A Terceira Turma do Tribunal Superior do Trabalho condenou a Tel Centro de Contatos Ltda., de Palmas (TO), ao pagamento de indenização a uma operadora de telemarketing que era penalizada com supressão da folga aos sábados em razão da apresentação de atestado médico. Para o órgão, a conduta do empregador vai além dos limites do seu poder diretivo, pois impede seus empregados de usufruírem seus direitos e expõe a sua saúde. A decisão se deu no RR-4648-48.2017.5.10.0802.

Por maioria, os Ministros da Seção Especializada em Dissídios Coletivos do Tribunal Superior do Trabalho (TST) entenderam que não se pode exigir informação sobre a Classificação Internacional de Doenças (CID) em atestado médico e odontológico como requisito para o abono de faltas para empregados. A decisão se deu no processo nº RO-213-66.2017.5.08.0000.

O caso concreto envolvia uma cláusula de contrato coletivo do trabalho prevendo a obrigatoriedade de indicação do CID para validade do atestado médico ou odontológico.
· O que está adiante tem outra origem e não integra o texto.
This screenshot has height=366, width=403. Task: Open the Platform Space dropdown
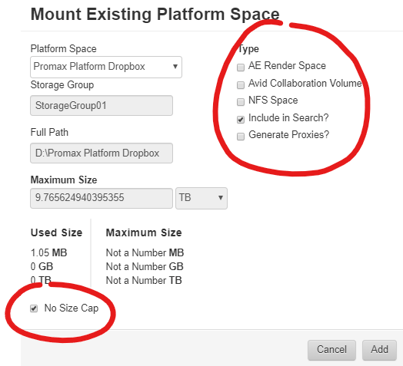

O TST entendeu que essa exigência, por norma coletiva, obriga o trabalhador a divulgar informação acerca de seu estado de saúde, o que viola o direito constitucional à intimidade e à privacidade, além de violar a ética profissional médica, embora tenha reconhecido que é importante que se informe ao empregador sobre moléstias que acometam o empregado.

Anteriormente, em 2015, a Seção Especializada decidiu de forma diversa, entendeu, em julgamento do RO-480-32.2014.5.12.0000, que o empregador deve ter conhecimento da doença que acomete o empregado, para que saiba se ela inviabiliza o tipo de atividade desempenhada por este.